What you are asked to do: Once the pictures are removed, restate the data below word for word.

Input material:
● ● ●
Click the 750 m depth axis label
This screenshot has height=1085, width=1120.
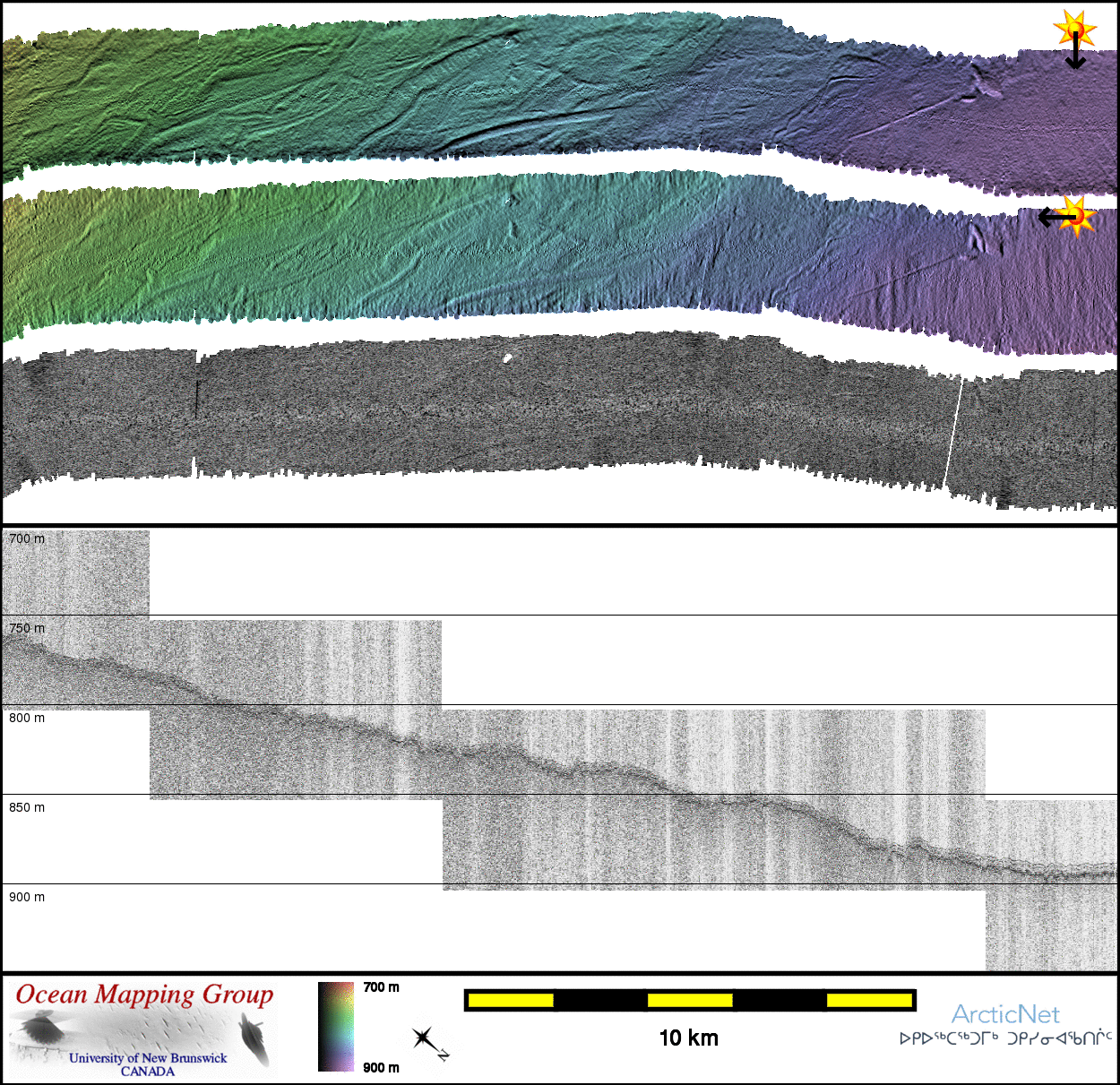coord(27,628)
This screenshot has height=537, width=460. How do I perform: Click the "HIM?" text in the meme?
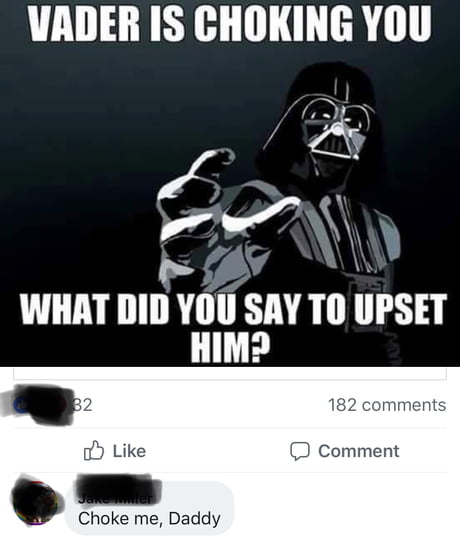[230, 347]
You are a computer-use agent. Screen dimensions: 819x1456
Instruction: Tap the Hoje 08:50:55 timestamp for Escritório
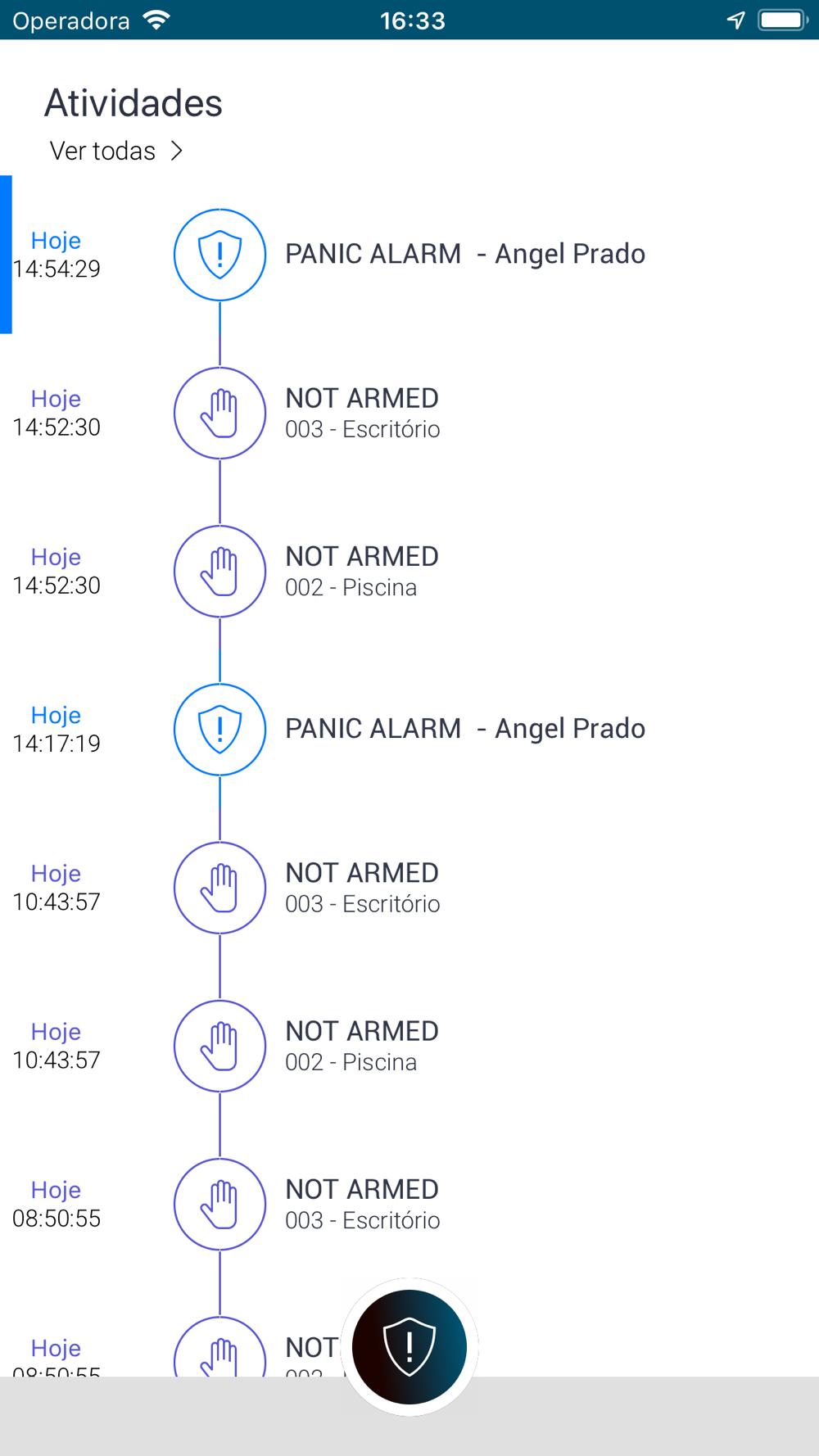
● ● ●
Answer to the exercise:
Click the 750 m depth axis label
This screenshot has height=1085, width=1120.
coord(27,628)
This screenshot has height=537, width=460. How do I perform: Click the "HIM?" text in the meme?
[230, 347]
You are a computer-use agent. Screen dimensions: 819x1456
Instruction: Tap the Hoje 08:50:55 timestamp for Escritório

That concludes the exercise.